Francescani dell’Immacolata: commissariamento che fa discutere – di Massimo Introvigne


È tutto un ribollire di blog. Quella che in Francia chiamano la «tradisfera», la galassia dei blog tradizionalisti, non fa che parlare del caso dei Francescani dell’Immacolata, la benemerita congregazione fondata in Italia da padre Stefano Maria Manelli, così ricca di vocazioni – conta oltre trecento frati – e di buone opere.  

Con un decreto dell’11 luglio 2013 la Congregazione per i religiosi ha nominato per i Francescani dell’Immacolata un commissario apostolico, il cappuccino Fidenzio Volpi, di fatto esautorando il fondatore, precisando altresì che «il Santo Padre Francesco ha disposto che ogni religioso della Congregazione dei Frati Francescani dell’Immacolata è tenuto a celebrare la liturgia secondo il rito ordinario e che, eventualmente, l’uso della forma straordinaria (Vetus Ordo) dovrà essere esplicitamente autorizzata dalle competenti autorità per ogni religioso e/o comunità che ne farà richiesta».

 

Conosco e stimo da molti anni i Francescani dell’Immacolata.
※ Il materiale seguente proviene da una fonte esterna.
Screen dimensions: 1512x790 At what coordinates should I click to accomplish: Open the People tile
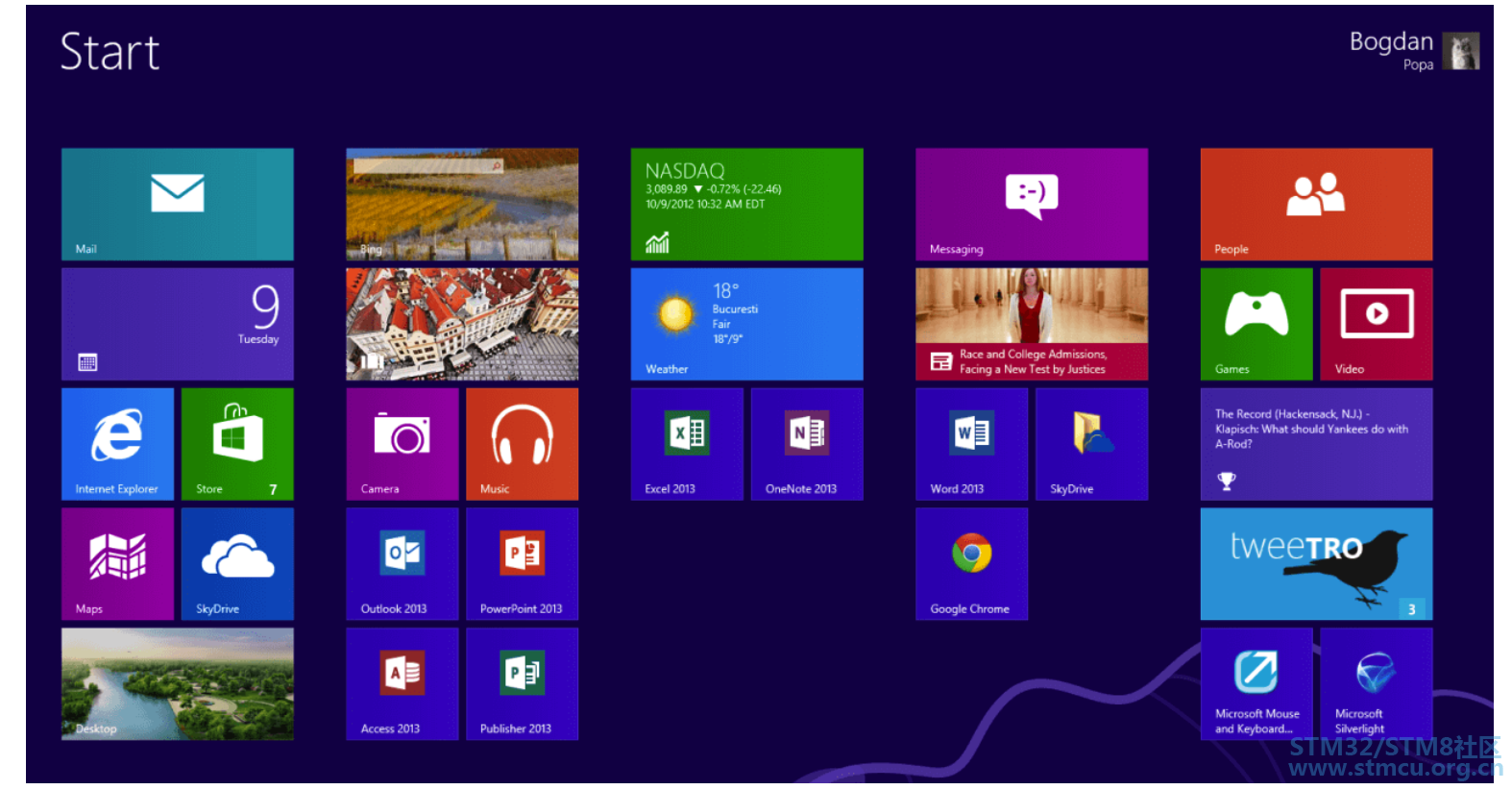tap(1317, 205)
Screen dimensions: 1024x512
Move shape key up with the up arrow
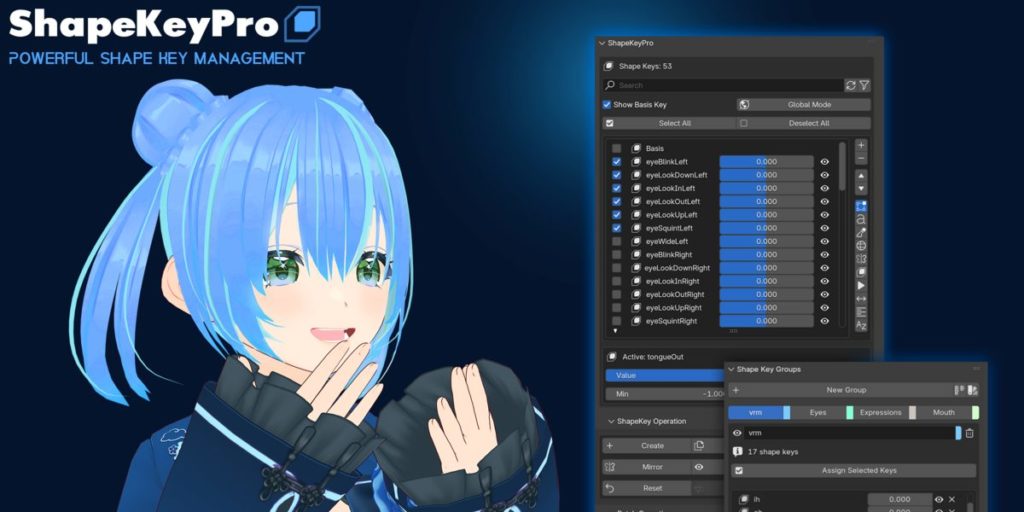(x=861, y=176)
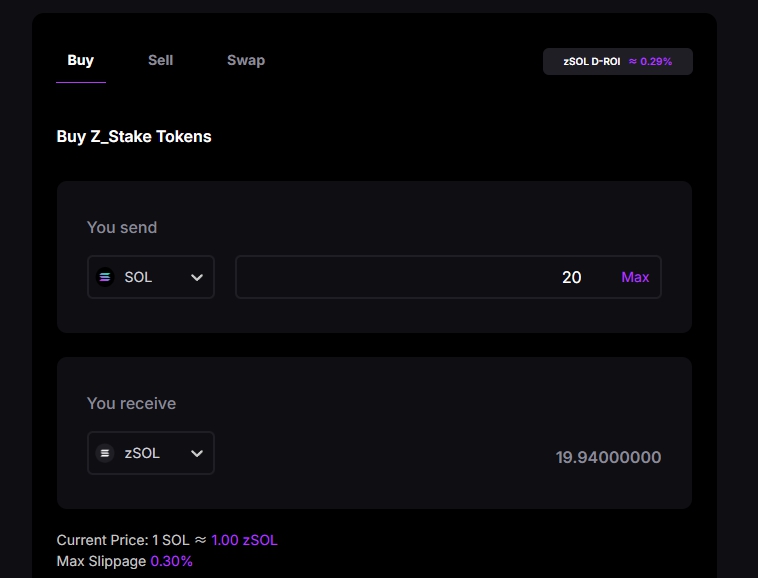This screenshot has width=758, height=578.
Task: Click the SOL token logo icon
Action: click(105, 277)
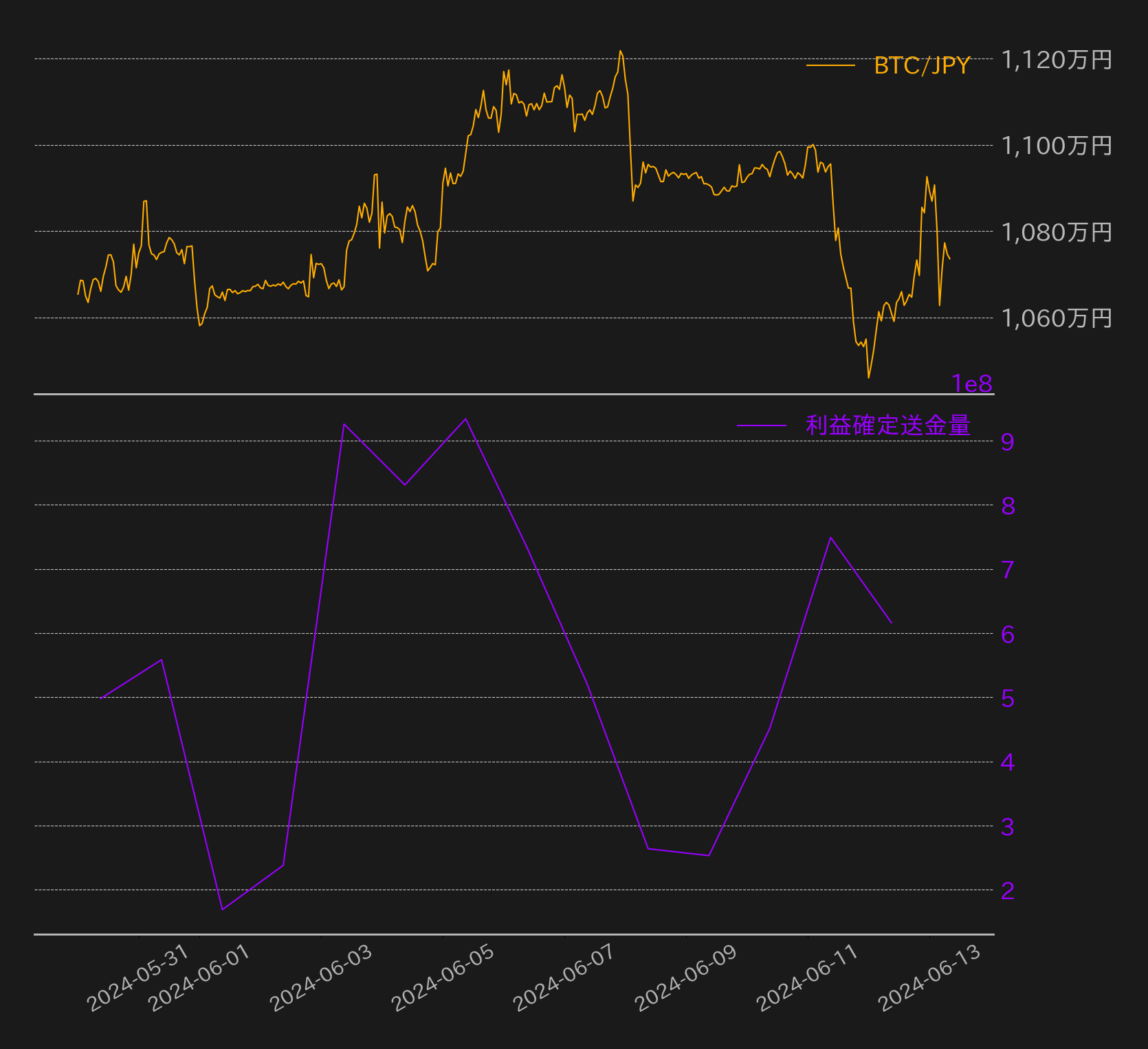1148x1049 pixels.
Task: Click the BTC/JPY legend label
Action: click(922, 65)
Li considero un grande dono alla Chiesa italiana e universale. Conosco anche i loro problemi – non sono certo che si possa dire lo stesso per tutti coloro che hanno commentato l’ultima vicenda -, e le ragioni che hanno indotto Benedetto XVI a ordinare una visita apostolica, disposta il 5 luglio 2012. La visita è stata richiesta dall’interno stesso dei Francescani dell’Immacolata, e non da uno sparuto gruppetto ma da superiori di case importanti, non solo a Roma.